A prisão foi realizada no bairro Cidade Nova, durante o cumprimento de um mandado de prisão definitiva. Após os procedimentos legais, a condenada será submetida à audiência de custódia e, posteriormente, encaminhada ao Iapen para iniciar o cumprimento da pena de cinco anos de reclusão em regime fechado.

Delegado Allan Moutinho: dezenas de pessoas enganadas
“Ela pegava metade do valor no mínimo e depois sumia. Cancelava o Whatsapp dela, o anúncio e ia para procurar outras vítimas. Ela enganou dezenas de pessoas”, explica o delegado Allan Moutinho, responsável pelo caso.
A investigação teve início após uma das vítimas procurar a polícia. Ela contou que fechou um pacote de R$ 600 por meio de um anúncio divulgado no Facebook. Depois de realizar um pagamento inicial, recebeu uma mensagem na véspera da festa informando supostos problemas mecânicos no veículo que transportaria os materiais do evento. Após quitar o valor restante, a cliente foi bloqueada e não conseguiu mais contato com os responsáveis.

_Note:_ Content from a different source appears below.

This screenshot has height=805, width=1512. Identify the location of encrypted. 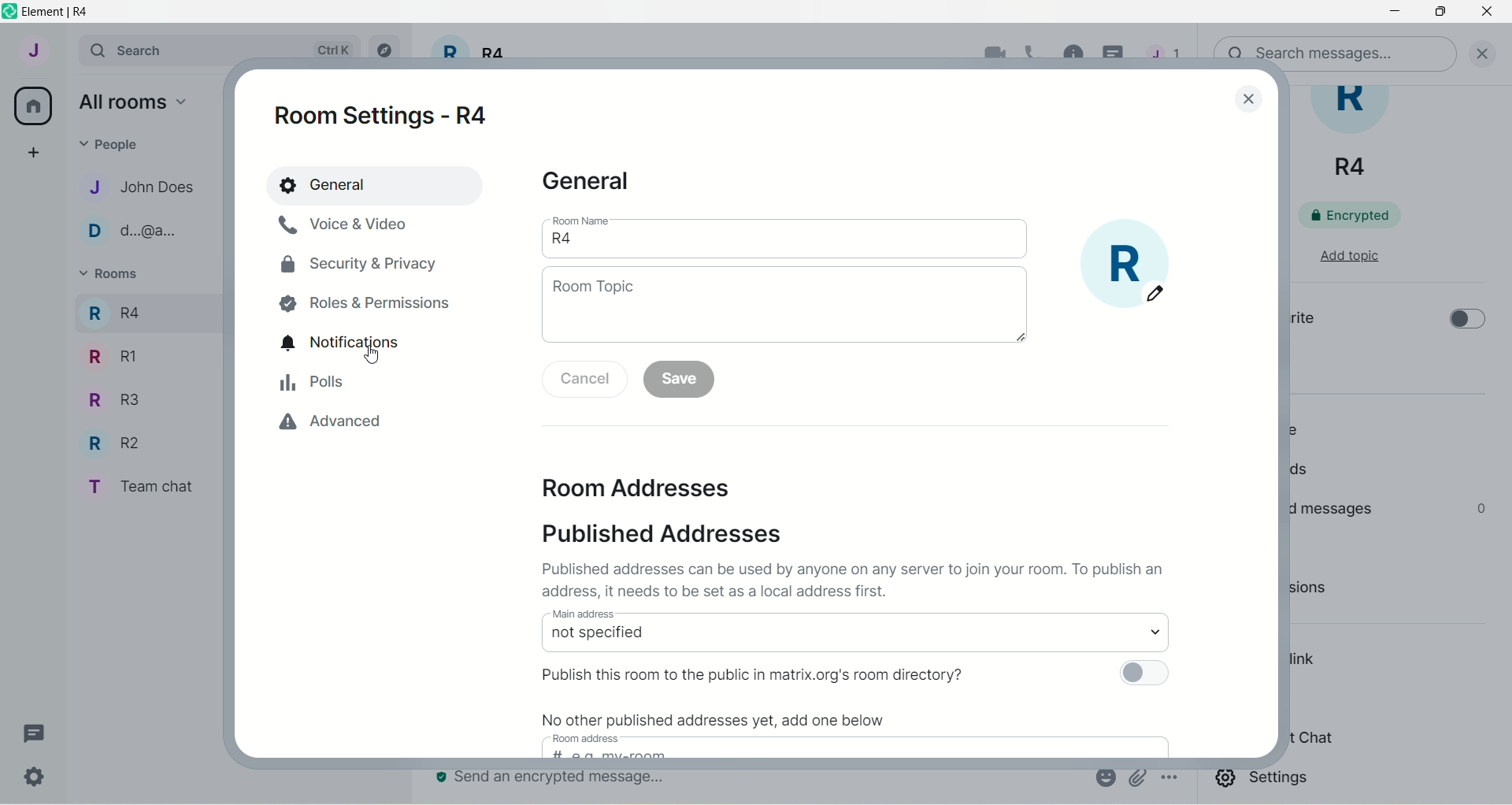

Durante as apurações, a mulher admitiu participação nos golpes e revelou que utilizava diversos perfis falsos para dificultar sua identificação. Entre os nomes empregados estavam “Santos Hanny”, “Iracema Sousa”, “Cibelly Penafort” e “Billy Sá”. Ela também confessou o uso de linhas telefônicas registradas em nome de terceiros para negociar com os clientes por aplicativos de mensagens.

Golpista e o marido se identificavam com vários nomes
Segundo a própria investigada, pelo menos 13 pessoas foram enganadas pelo esquema, com prejuízos variando entre R$ 250 e R$ 750. A polícia identificou ainda mais de 15 boletins de ocorrência relacionados ao mesmo tipo de fraude, além de diversos inquéritos e processos criminais instaurados ao longo dos últimos anos.
O delegado Alan Moutinho alerta que consumidores devem redobrar a atenção ao contratar serviços pela internet. A recomendação é verificar a procedência dos fornecedores, pesquisar a reputação da empresa, desconfiar de preços muito abaixo do mercado e evitar transferências para contas ou chaves PIX vinculadas a terceiros. Também é importante não realizar pagamentos integrais antecipados sem garantias da prestação do serviço.